What a great blog! I'm so glad you started it. Off to put up a link now.
(And I see you know Dawn, so you're in good shape. :) )
Incidentally: if you've ever read Julia at Here Be Hippogriffs, she dealt with similar issues. Her husband is adopted, and they dealt with infertility.
Andrea, I can't get over how immediate and vulnerable your sharing is.. . I feel fortunate to be invited in. I don't have direct experience with infertility or adoption, I want to say that firstmost. However, I have to say that on an absolutely fundamental level, I believe that we are ALL broken chain links. And every moment is an effort to connect these broken parts. My four biological children, I transgress and wound every single day. And yet this effort, this lurching attempt at relating and loving them, is my supreme privilege and joy.
Hi former-neighbor
As an adoptee myself, I can't think of a finer thing you could do to honor and 'pay forward' the great gift your adoptive parents gave you than to share the love that made you the fine person you are today with someone else currently in the same boat you were rescued from.

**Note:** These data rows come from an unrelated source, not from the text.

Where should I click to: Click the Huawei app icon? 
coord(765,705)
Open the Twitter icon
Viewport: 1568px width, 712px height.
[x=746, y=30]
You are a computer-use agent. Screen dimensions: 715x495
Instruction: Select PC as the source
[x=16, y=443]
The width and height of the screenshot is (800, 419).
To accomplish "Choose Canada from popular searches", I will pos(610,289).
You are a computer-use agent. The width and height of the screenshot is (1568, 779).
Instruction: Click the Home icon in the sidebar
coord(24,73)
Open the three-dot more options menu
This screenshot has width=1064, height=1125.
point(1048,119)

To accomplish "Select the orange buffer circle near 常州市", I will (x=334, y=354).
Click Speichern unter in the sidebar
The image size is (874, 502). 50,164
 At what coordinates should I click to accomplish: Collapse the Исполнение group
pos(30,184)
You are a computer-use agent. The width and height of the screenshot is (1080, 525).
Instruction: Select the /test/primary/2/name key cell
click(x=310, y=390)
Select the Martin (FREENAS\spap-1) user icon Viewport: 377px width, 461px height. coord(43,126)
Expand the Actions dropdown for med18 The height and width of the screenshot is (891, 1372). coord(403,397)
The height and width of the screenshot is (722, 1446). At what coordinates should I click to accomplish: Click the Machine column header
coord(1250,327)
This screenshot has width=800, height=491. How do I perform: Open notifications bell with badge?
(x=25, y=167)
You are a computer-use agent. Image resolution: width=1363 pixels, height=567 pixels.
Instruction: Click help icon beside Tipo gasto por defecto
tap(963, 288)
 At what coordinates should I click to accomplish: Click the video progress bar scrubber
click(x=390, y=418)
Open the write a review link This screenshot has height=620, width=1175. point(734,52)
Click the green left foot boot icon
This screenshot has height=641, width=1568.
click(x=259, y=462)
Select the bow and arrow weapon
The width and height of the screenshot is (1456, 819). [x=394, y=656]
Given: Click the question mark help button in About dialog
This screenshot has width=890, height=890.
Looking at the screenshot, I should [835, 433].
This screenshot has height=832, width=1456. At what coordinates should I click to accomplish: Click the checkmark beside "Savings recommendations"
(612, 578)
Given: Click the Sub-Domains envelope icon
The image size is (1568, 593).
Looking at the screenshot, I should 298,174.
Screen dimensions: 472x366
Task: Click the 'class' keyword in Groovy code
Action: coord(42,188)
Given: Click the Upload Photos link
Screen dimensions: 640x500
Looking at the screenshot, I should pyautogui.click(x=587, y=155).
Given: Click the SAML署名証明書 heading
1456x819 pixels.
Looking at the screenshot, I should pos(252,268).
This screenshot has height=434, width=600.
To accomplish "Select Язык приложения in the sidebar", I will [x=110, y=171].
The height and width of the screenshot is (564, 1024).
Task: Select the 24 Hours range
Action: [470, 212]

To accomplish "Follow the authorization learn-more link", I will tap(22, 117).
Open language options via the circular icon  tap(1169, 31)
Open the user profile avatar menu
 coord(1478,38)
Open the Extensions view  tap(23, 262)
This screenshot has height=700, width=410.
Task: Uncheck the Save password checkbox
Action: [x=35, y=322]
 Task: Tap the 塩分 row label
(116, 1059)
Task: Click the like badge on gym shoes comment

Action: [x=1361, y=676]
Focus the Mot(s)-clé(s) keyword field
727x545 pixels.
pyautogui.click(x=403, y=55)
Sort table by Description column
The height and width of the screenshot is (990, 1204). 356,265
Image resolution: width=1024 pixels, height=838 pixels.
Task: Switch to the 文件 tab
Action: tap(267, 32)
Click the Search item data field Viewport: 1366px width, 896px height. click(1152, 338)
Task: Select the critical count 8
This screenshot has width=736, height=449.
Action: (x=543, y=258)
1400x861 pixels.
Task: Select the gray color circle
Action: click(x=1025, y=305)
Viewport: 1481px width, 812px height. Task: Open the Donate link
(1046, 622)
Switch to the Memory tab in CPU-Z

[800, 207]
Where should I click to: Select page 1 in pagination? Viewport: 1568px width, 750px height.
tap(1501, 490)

I've met your son and he's an awesome kid - second only to my own, of course. You've procreated. You've established a link with the only blood kin you'll ever know (till your son has kids of his own) - I believe your determination to have a four-member family is karma telling you that somebody out there needs you. Someone is waiting for you to save his or her life as yours was saved.
I hope, through adoption or the old-fashioned method, you find the person you're looking for. My gut tells me he or she is already out there, just waiting for you and A. to come be their Mommy and Daddy.
Where would you and I have been without our adoptive parents, or as we call them, Mom and Dad?